L'armonia perduta

In scena al Ridotto del Mercadante i testi di Raffaele La Capria

    di Teresa Mori

Dopo il grande successo di Il mare non bagna Napoli di Annamaria Ortese, giunge al Ridotto del Mercadante un nuovo carosello di allestimenti scenici nati da narrazioni partenopee.

Si tratta di L’armonia perduta. Dalle opere del novantaduenne Raffaele La Capria che, seguendo lo stesso format usato con Il mare non bagna Napoli nella passata stagione teatrale, propone la sala del Ridotto come spazio compatibile alla sua realizzazione.

Cinque nuovi allestimenti di altrettanti testi di Raffaele La Capria su Napoli, diretti da cinque registi: Luca De Fusco, Francesco Saponaro, Andrea Renzi, Claudio Di Palma, Paolo Coletta.

Per questo progetto il Teatro Stabile di Napoli si impegna ad incoraggiare il teatro napoletano contemporaneo coinvolgendo un team di registi distinti per stile, sensibilità e formazione.

Tutti e cinque hanno cercato di mettere in scena i temi offerti dalla scrittura di La Capria trasformando la narrativa in recitazione e drammaturgia.

Tutte le cinque opere sono ambientate a Napoli, la città dove l’autore di Ferito a morte è nato nel 1922, che attraversa e ispira la maggior parte del suo universo creativo.

Oltre L’amorosa inchiesta e Guappo e altri animali andati in scena al Ridotto durante il mese di gennaio, abbiamo La neve del Vesuvio, drammaturgia, regia e interpretazione di Andrea Renzi, in scena dall’11 al 16 febbraio; Letteratura e salti mortali, drammaturgia, regia e interpretazione di Claudio Di Palma , in scena dal 25 febbraio al 2 marzo; Fiori giapponesi, drammaturgia, musica e regia di Paolo Coletta con Mario Autore, Daniela Fiorentino, Massimiliano Fo e Mercedes Martini, in scena dall’11 al 16 marzo. Collaborano a tutte le cinque messe in scena: Luigi Ferrigno per le scene, Zaira de Vincentiis per i costumi, Gigi Saccomandi per il disegno luci.

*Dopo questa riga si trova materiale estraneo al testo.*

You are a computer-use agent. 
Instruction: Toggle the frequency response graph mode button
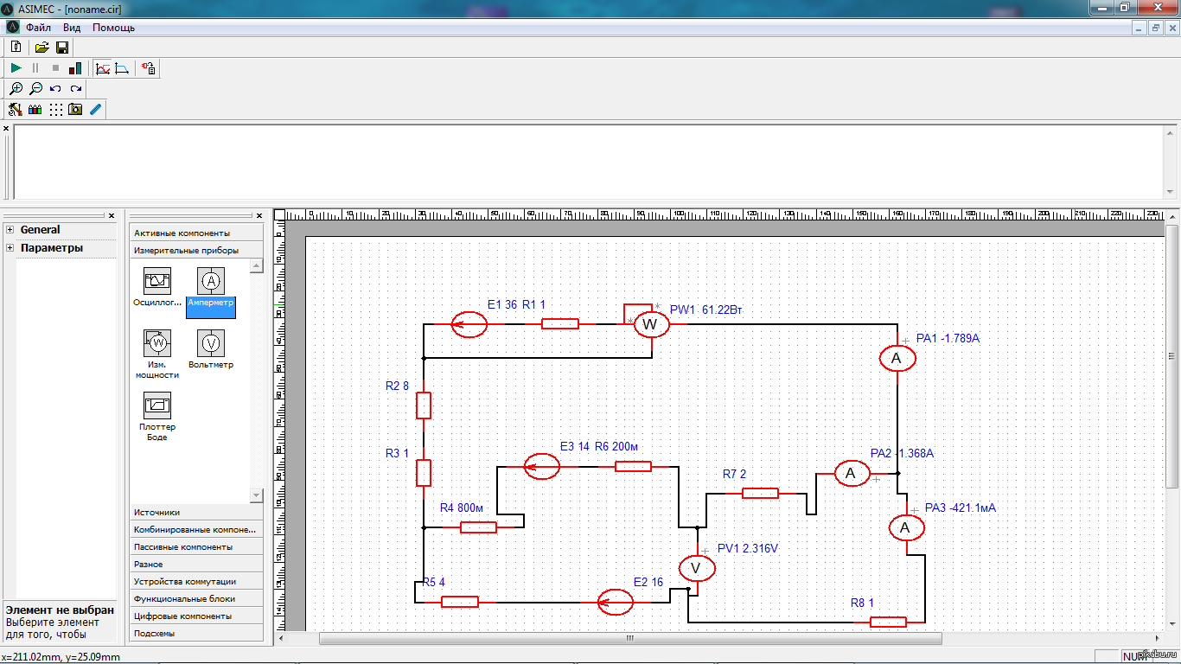122,67
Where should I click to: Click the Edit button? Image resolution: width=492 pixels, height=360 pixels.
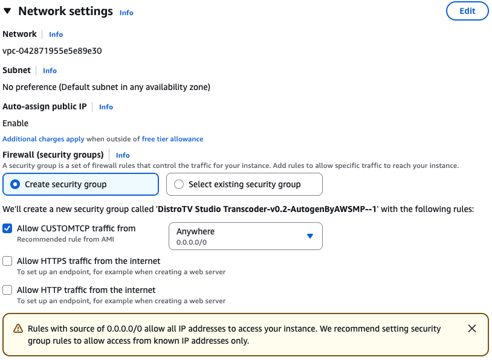tap(467, 11)
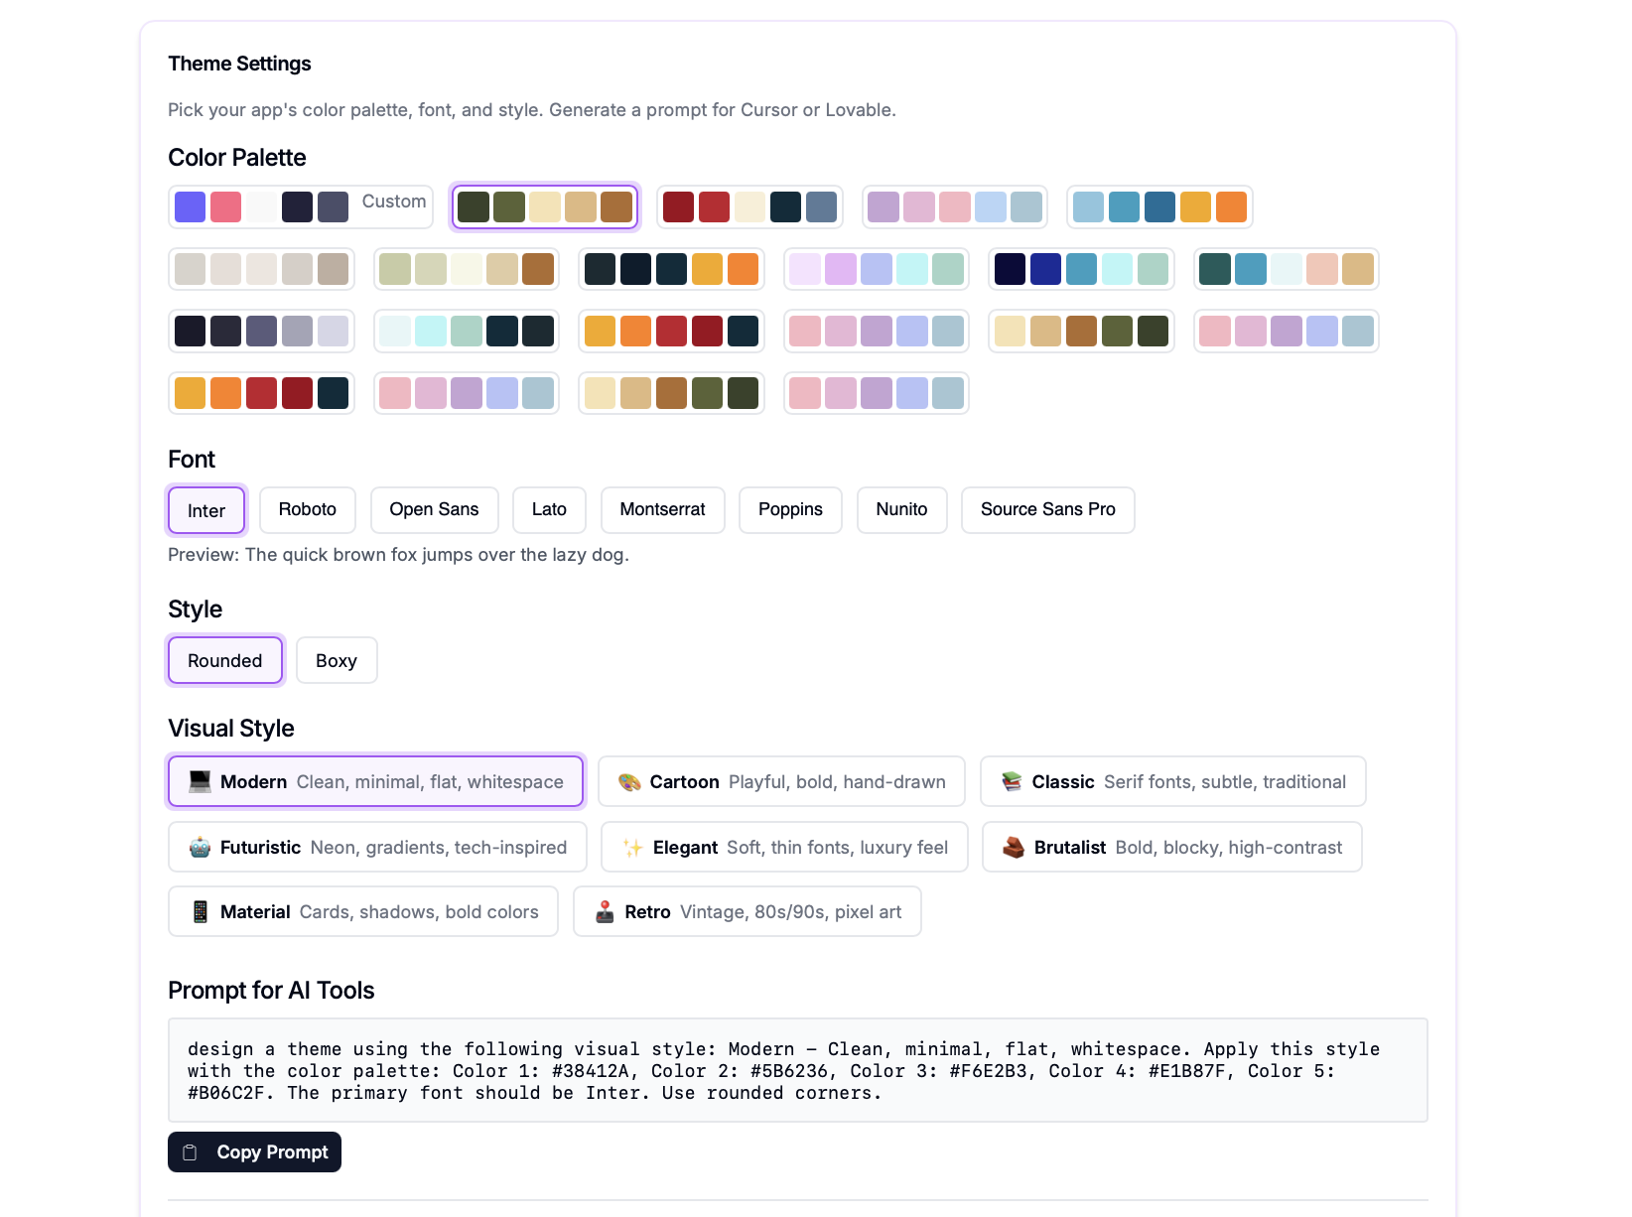Click the generated prompt text box
1632x1217 pixels.
(797, 1070)
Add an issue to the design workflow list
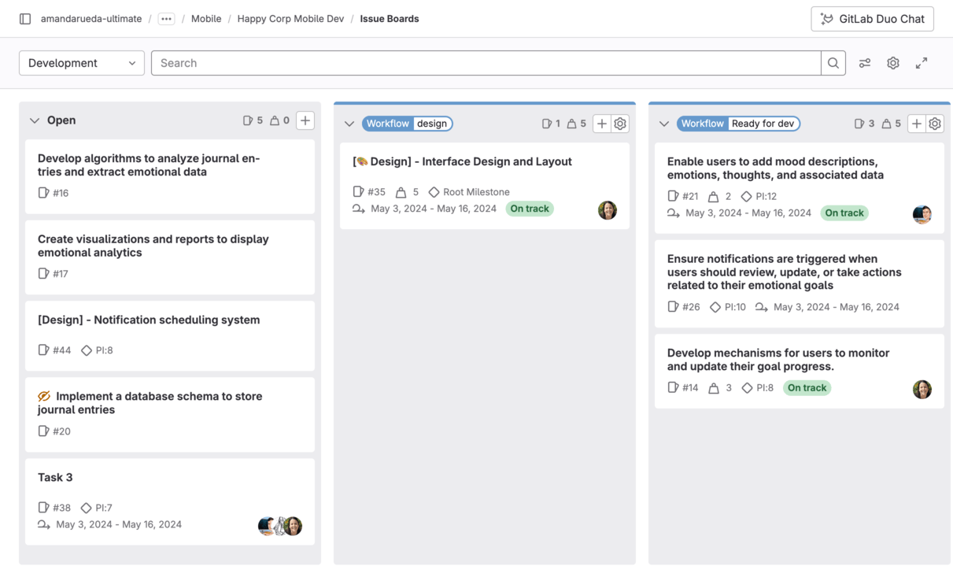Screen dimensions: 953x577 pyautogui.click(x=600, y=123)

L’armonia perduta scritta da Raffaele la Capria nel 1986, è un’incantevole passeggiata narrativa fra libri propri e altrui, in cui si descrive la rivoluzione giacobina del 1799 a Napoli, la guerra fra plebe cittadina e borghesia colta, e per finire la nascita di una cultura identitaria affascinante ma immobile.

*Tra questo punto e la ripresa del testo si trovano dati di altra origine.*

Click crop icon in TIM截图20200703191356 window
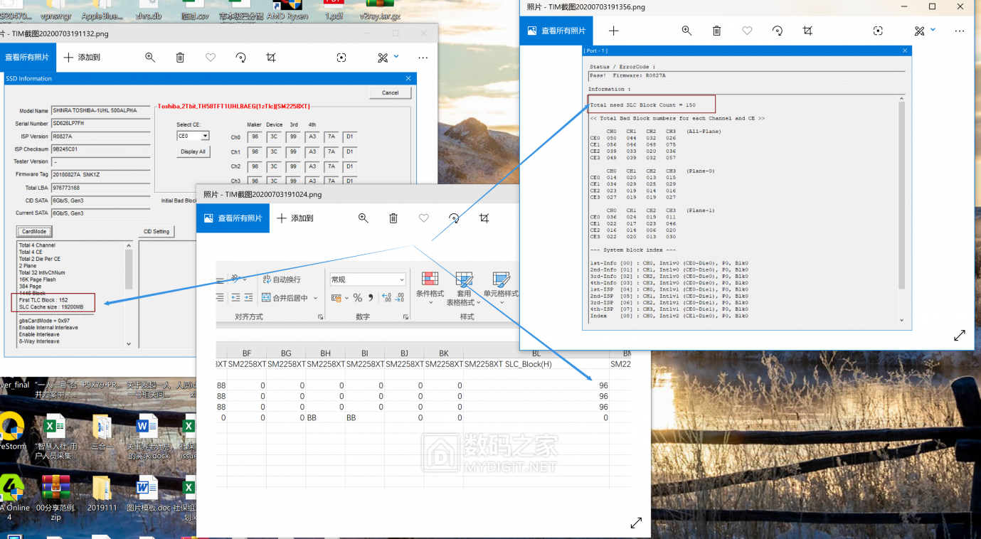Screen dimensions: 981x539 [807, 31]
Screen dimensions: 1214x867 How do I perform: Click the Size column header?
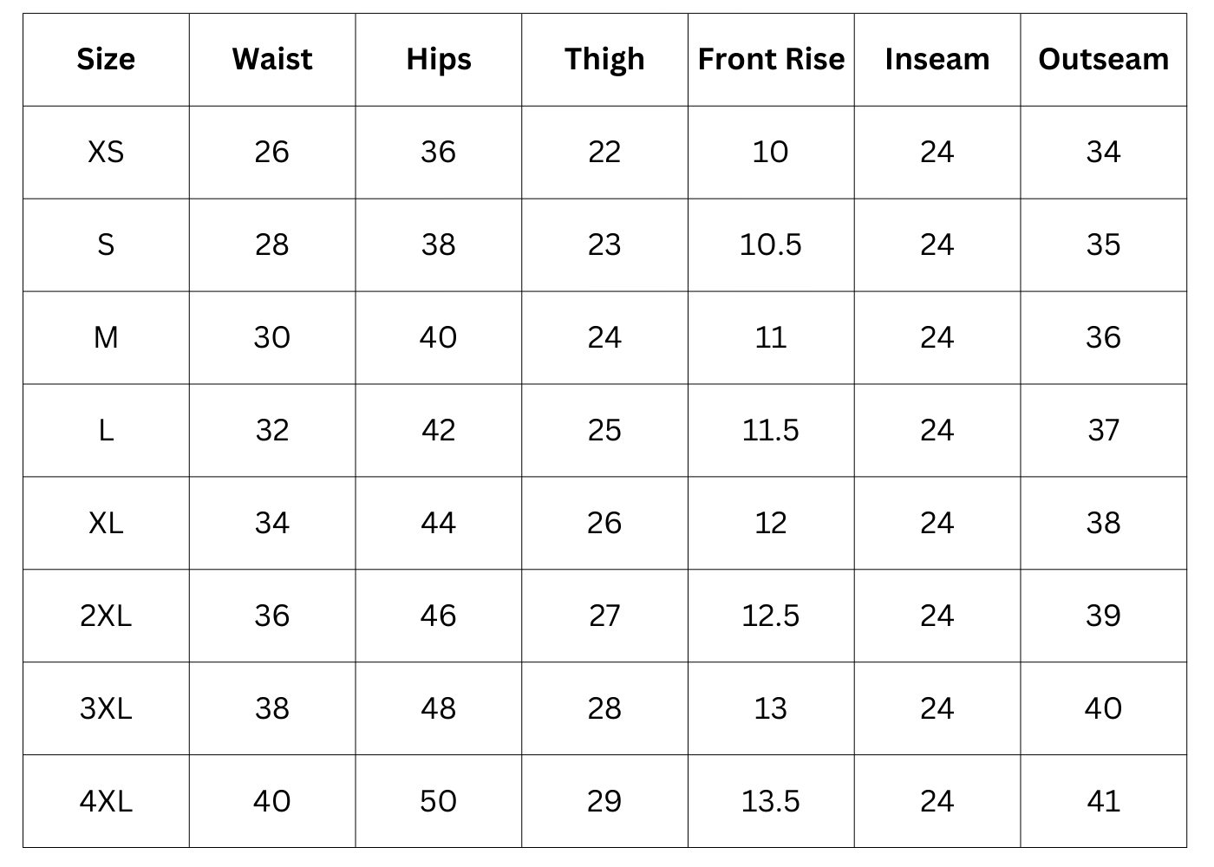point(106,59)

Lo scrittore parla e racconta di nostalgia, della luce e del buio portati dalla ragione e del terribile sentimento della perdita di qualcosa o qualcuno amato che si continuerà a cercare per tutta la vita.

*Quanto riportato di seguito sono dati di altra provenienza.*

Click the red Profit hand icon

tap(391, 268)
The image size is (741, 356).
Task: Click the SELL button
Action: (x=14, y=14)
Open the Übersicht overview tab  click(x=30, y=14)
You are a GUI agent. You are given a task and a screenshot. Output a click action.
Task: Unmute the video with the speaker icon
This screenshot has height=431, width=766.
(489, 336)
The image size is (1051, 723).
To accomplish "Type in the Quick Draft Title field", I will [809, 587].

Anche Giorgio Bocca lesse La Capria e dalle pagine dell’ Espresso di qualche anno fa diceva: “Lo scrittore La Capria ha elaborato una sua teoria per mettere d’accordo la Napoli della borghesia colta ed europea e quella della camorra sanguinaria e selvaggia”. Il giornalista liquida le tesi espresse nel libro sulla napoletanità come “eleganti ma consolatorie”.

Armonia perduta intesa come esperienza vissuta, quindi nostalgia. Nostalgia per ciò che si è stati e non tornerà o per un paesaggio perfetto, quello della Napoli che l’autore ricordava aver visto da bambino deturpato e cambiato per sempre nell’aspetto e nell’essenza.

Tuttavia di questo sentimento di nostalgia la letteratura si è sempre fatta carico sin da Leopardi; come ha detto la stessa Ortese, quando si tratta di letteratura vera non è che “memoria di patrie perdute, malinconia dell’esilio”.

Brevi ma intense le scene tratte dai racconti di La Capria, tutte articolate attorno al ricordo, alla narrazione di ciò che stato, alla memoria.

Progetti ambiziosi che prendono le mosse da testi curiosi e singolari: racconti che nelle intenzioni dell’autore sbocciano in modi e forme differenti a seconda della personalità, del carattere e dell’emotività del lettore o in questo caso spettatore.